Also discuss partition selection algorithm in brief.

Given memory partition of 150k, 500k, 200k, 300k &550k (in order).

How would each pf the first fit , best fit and worst fit algorithm place the processes of 220k, 430k, 110k &425k (in order).

MEMORY ALLOCATION ALGORITHMS

Given Memory Partition = 150 KB, 500 KB, 200 KB, 300 KB, and 550 KB (in order),

how would each algorithm place processes of size 220 KB, 430 KB, 110 KB & 425 KB (in order)?

First Fit:

In the first fit, a partition is allocated which is first sufficient from the top of Main Memory.

• 220 KB is put in a 500 KB partition. 220KB => 500 KB partition, leaves a 280 KB partition
• 430 KB is put in a 550 K partition. 430 KB => 550 KB partition, leaves a 120 KB partition
• 110 KB is put in a 280 K partition (new partition 280 KB = 500 KB - 220 KB). 110 KB => 280 KB partition, leaves a 170 KB partition
• 425 KB must wait. Because 425 KB would not be able to allocate, no partition large enough!
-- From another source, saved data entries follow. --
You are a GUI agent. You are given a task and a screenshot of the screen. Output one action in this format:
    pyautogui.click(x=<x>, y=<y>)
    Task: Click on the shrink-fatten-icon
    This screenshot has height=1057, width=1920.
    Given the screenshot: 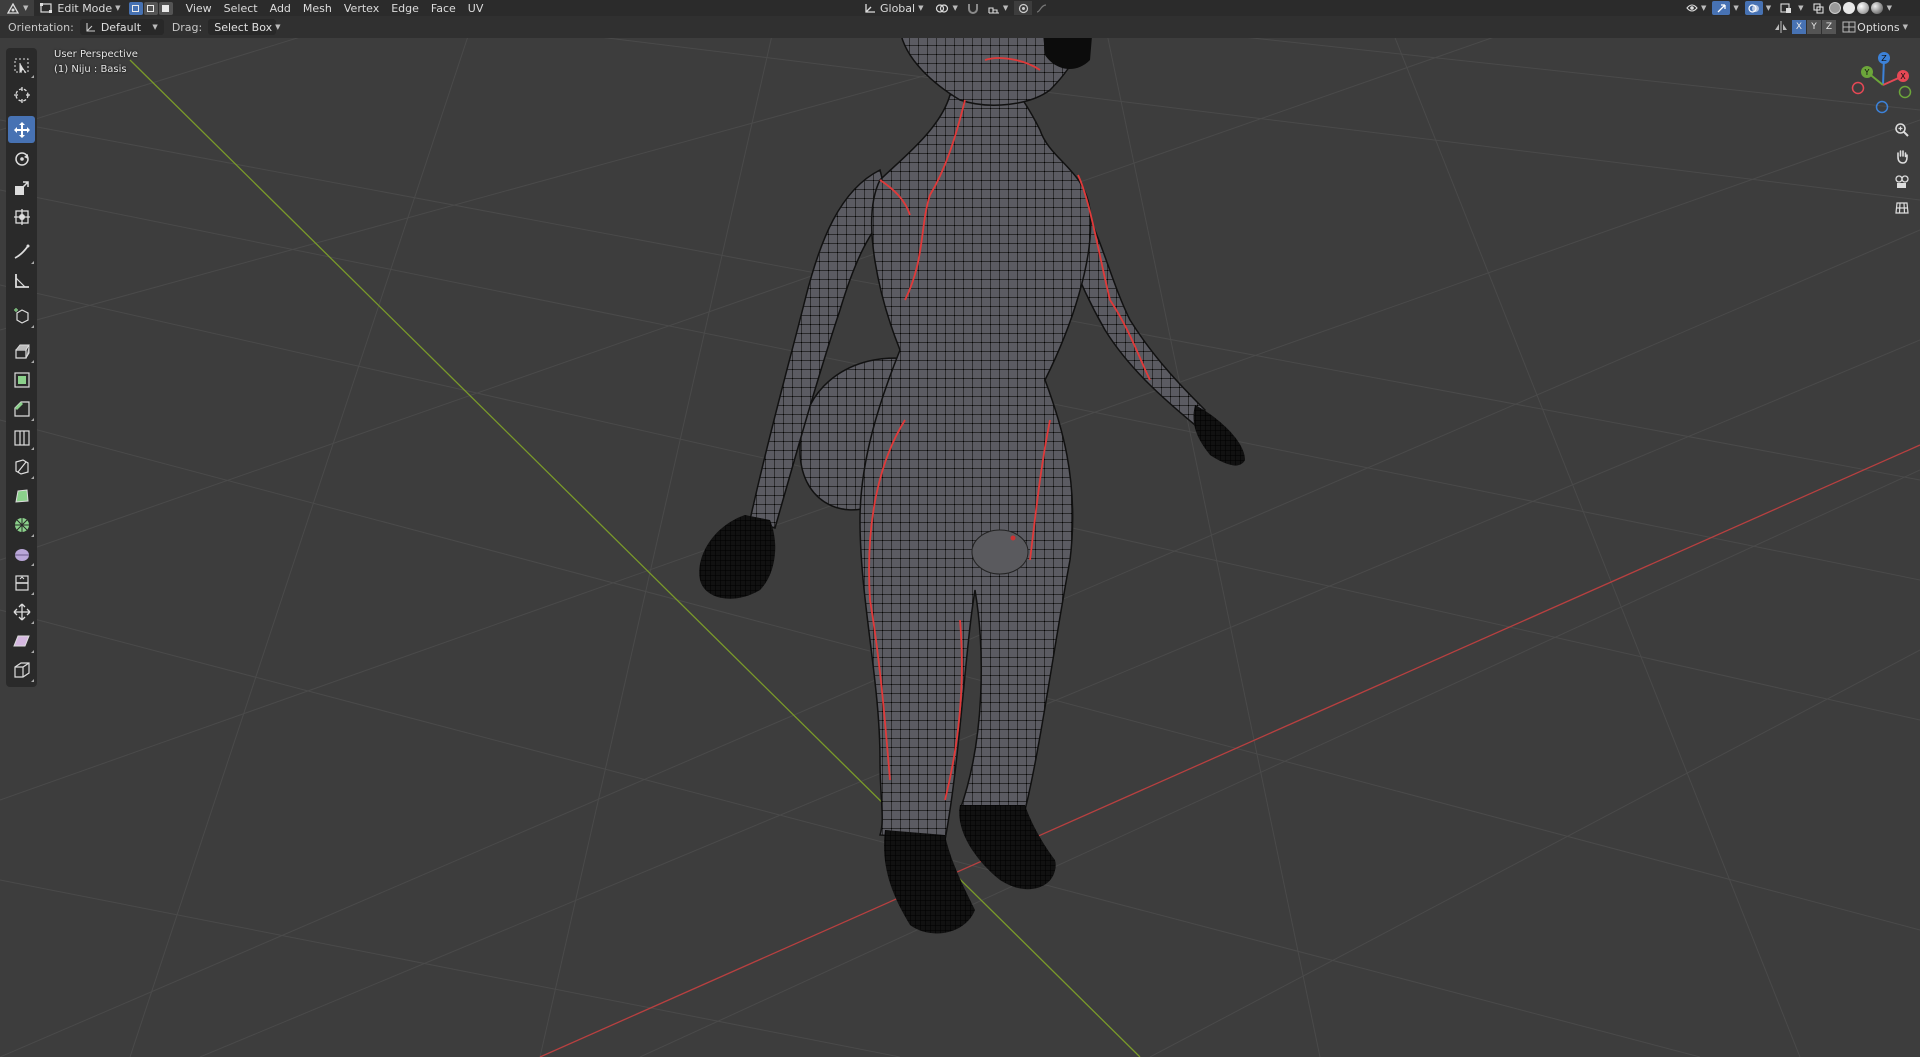 What is the action you would take?
    pyautogui.click(x=22, y=612)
Fastest algorithm because it searches as little as possible. The remaining unused memory areas left after allocation become waste if it is too smaller. Thus request for a larger memory requirement cannot be accomplished.

Best-fit:

Allocate the process to the partition which is the first smallest sufficient partition among the free available partition.

• 220 KB is put in a 300 KB partition. 220 KB => 300 KB, leaving a 80 KB partition
• 430 KB is put in a 500 KB partition. 430 KB => 500 KB, leaving a 70 KB partition
• 110 KB is put in a 150 KB partition. 110 KB => 150 KB, leaving a 40 KB partition
• 425 KB is put in a 550 KB partition. 425 KB => 550 KB, leaving a 125 KB partition

Memory utilization is much better than the first fit as it searches the smallest free partition first available. It is slower and may even tend to fill up memory with tiny useless holes.

Worst-fit:

Allocate the process to the partition which is largest sufficient among the freely available partitions available in the main memory.

• 220 KB is put in a 550 KB partition. 220 KB => 550 KB, leaving a 330 KB partition
• 430 KB is put in a 500 KB partition. 430 KB => 500 KB, leaving a 70 KB partition
• 110 KB is put in a 330 KB partition. 110 KB => 330 KB (new partition 330 KB = 550 KB - 220 KB)., leaving a 220 KB partition
• 425 KB must wait. Because 425 KB would not be allowed to allocate as no partition is large enough!

Reduces the rate of production of small gaps. If a process requiring larger memory arrives at a later stage then it cannot be accommodated as the largest hole is already split and occupied.

In this problem, the Best-Fit Algorithm makes the most efficient use of memory because it was the only algorithm that meet all the memory requests.